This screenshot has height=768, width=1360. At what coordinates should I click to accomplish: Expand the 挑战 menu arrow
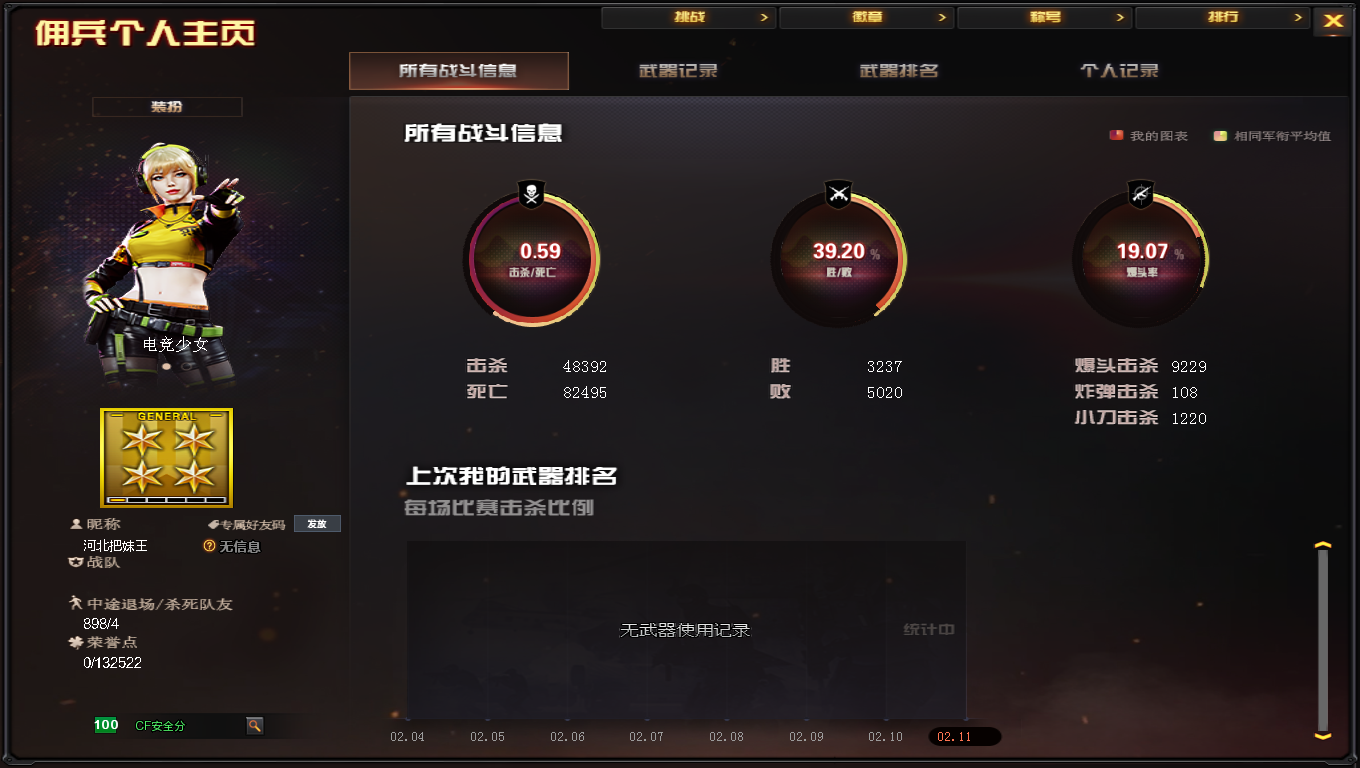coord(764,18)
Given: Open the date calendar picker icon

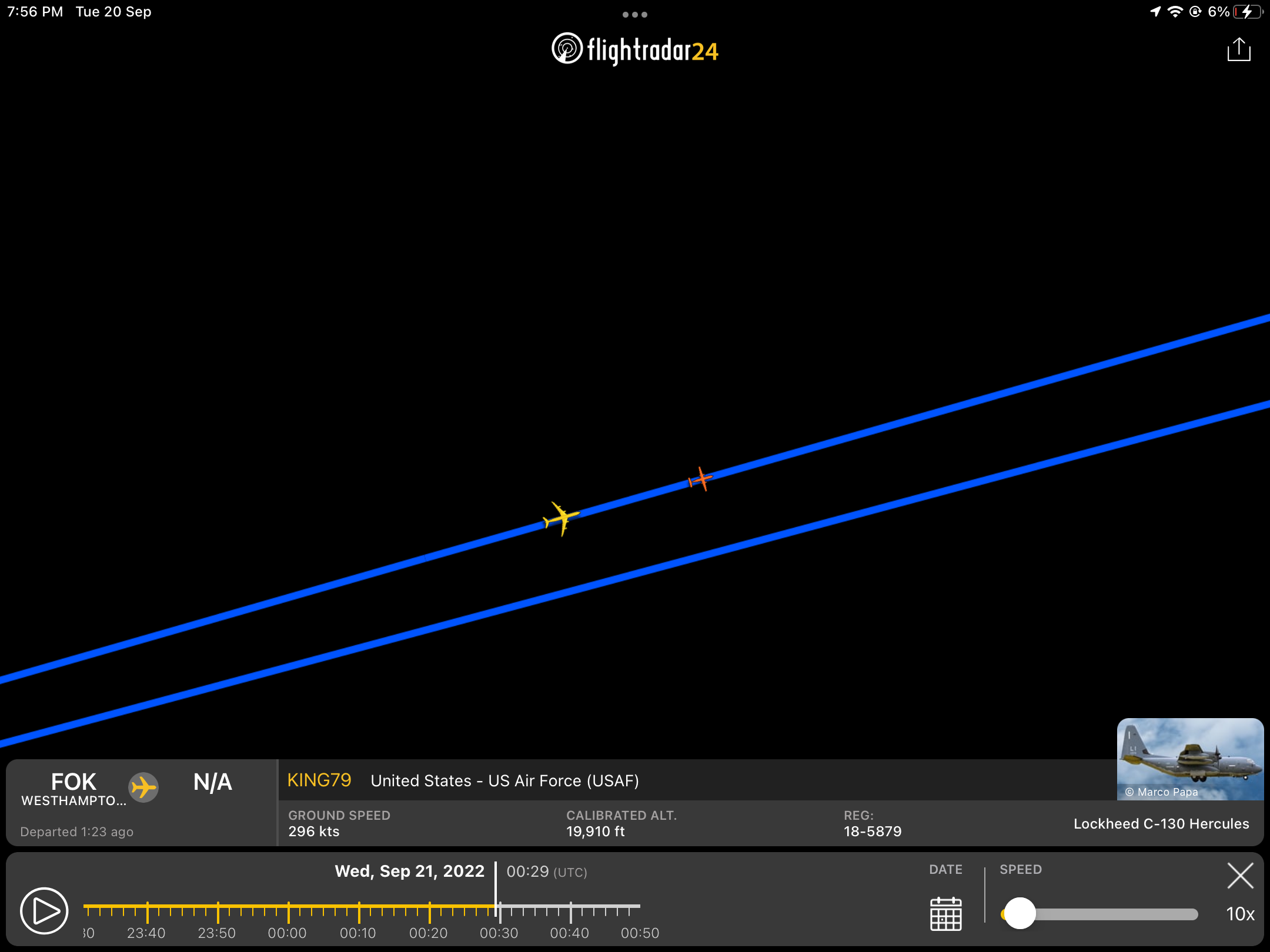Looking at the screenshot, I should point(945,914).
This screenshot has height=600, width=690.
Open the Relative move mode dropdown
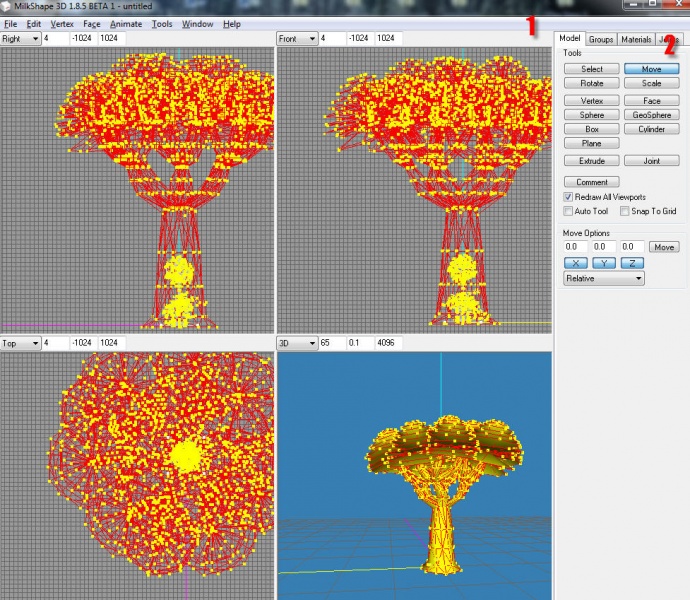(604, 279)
○ ○ ○ ○
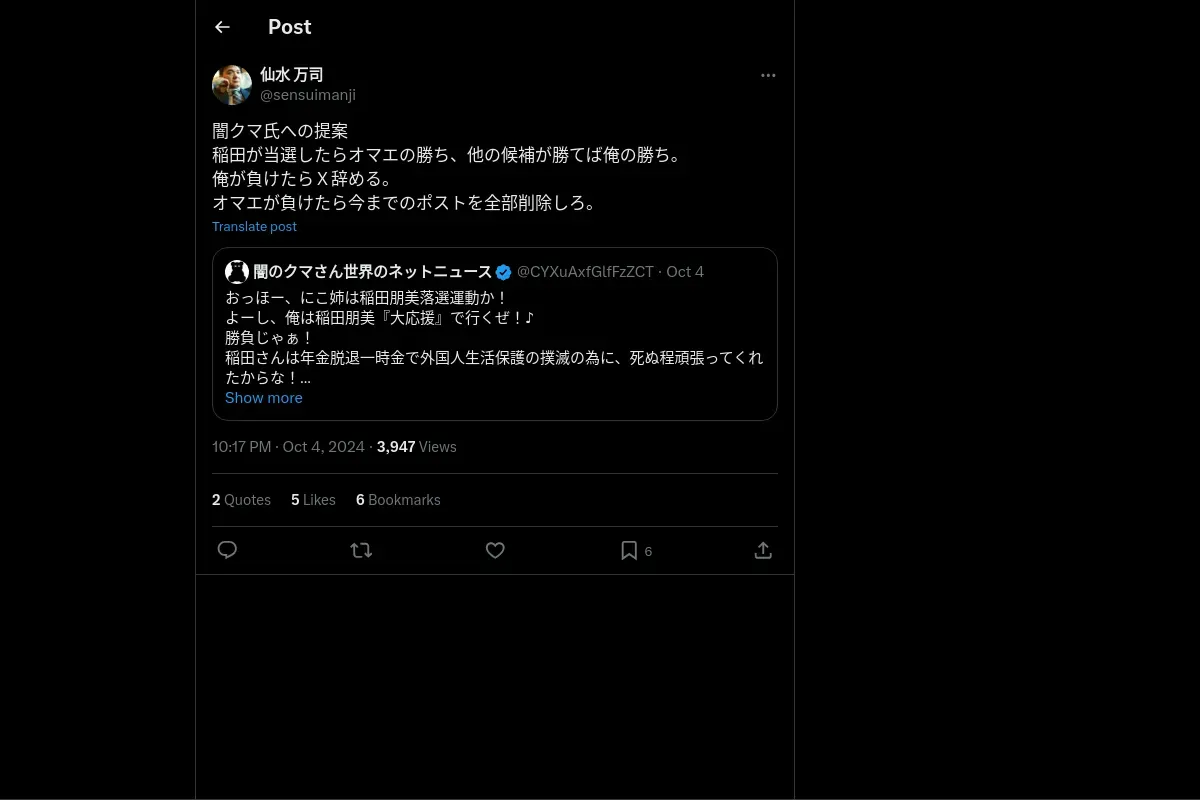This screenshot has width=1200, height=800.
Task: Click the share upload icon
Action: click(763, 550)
○ ○ ○ ○
Written exercise:
Revise the listing starting at the line that has "This screenshot has width=1200, height=800." and stopping after the line that has "Action: click(763, 550)", swapping "share upload icon" for "cloud upload button" and keeping everything else the same. Return only those lines, without the pictures.

Response for this exercise:
This screenshot has width=1200, height=800.
Task: Click the cloud upload button
Action: click(763, 550)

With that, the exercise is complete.